Monitor cloudflare captcha rate: do a periodic onionperf-like query to a cloudflare-hosted static site

Trac:
Child Ticket(s): #34287 (moved), #34288 (moved), #34289 (moved), #34290 (moved), #34291 (moved), #34294 (moved), #34297 (moved)

added component::metrics/ideas gsoc-ideas network-health owner::metrics-team priority::medium severity::normal status::new type::task labels

This project would be a great gsoc idea.

Trac:
Cc: gk to gk, pili

Please consider setting up both, IPv4 - & IPv6 only domain. 1x A record only & 1x AAAA record only. To test them individually. As the exiting IP will be punished differently like another's IP but while it's the same exit, only different protocol.

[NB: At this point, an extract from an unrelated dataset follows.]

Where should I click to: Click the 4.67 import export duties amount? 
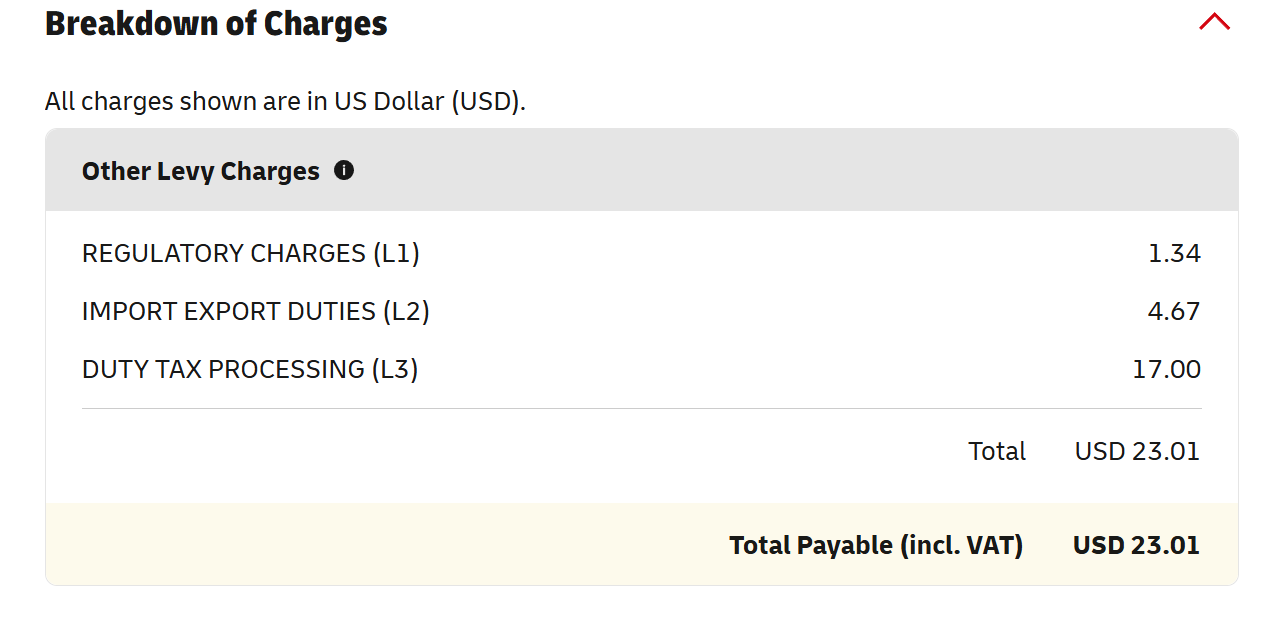pyautogui.click(x=1174, y=312)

Also important can be the first seen date of a fingerprint. To group out if only "fresh' exit IPs can reaches it's destinations for a short period of time until they are burned with endless troll captcha.

We may have a nice static site already ready for mirror, Tor blog?

This will hopefully help to proof all the frustration and headache that cloudflaw is throughing against all Tor users on daily basis.

For every UA not a browser, I guess >90 fail rates. It's UA discrimination from my personal experience.

Cc'ing haxxpop too, so he can follow along. In an ideal world, Cloudflare would collaborate on making this external monitoring tool be useful for everybody involved. Maybe they even want to put an intern on it this summer. :)

Trac:
Cc: gk, pili to gk, pili, haxxpop

It's quite important to make the request headers look like the ones from Tor Browser as much as possible because sometimes we consider traffic from Tor network with not-Tor-Browser-look-like headers as malicious.

One catch is that Cloudflare currently gives alt-svc headers in response to fetches from Tor addresses. So that means we need a web client that can follow alt-srv headers -- maybe we need a full Selenium like client?

Tor Browser does not upgrade immediately, so that's not too much reason to use real web browser. However, Cloudflare is doing fingerprinting of TLS handshake Client Hello (cipher suites and group in tls 1.3) to tell real Tor Browser from spoofed. Must build curl from NSS and set correct headers and cipher suites to pass.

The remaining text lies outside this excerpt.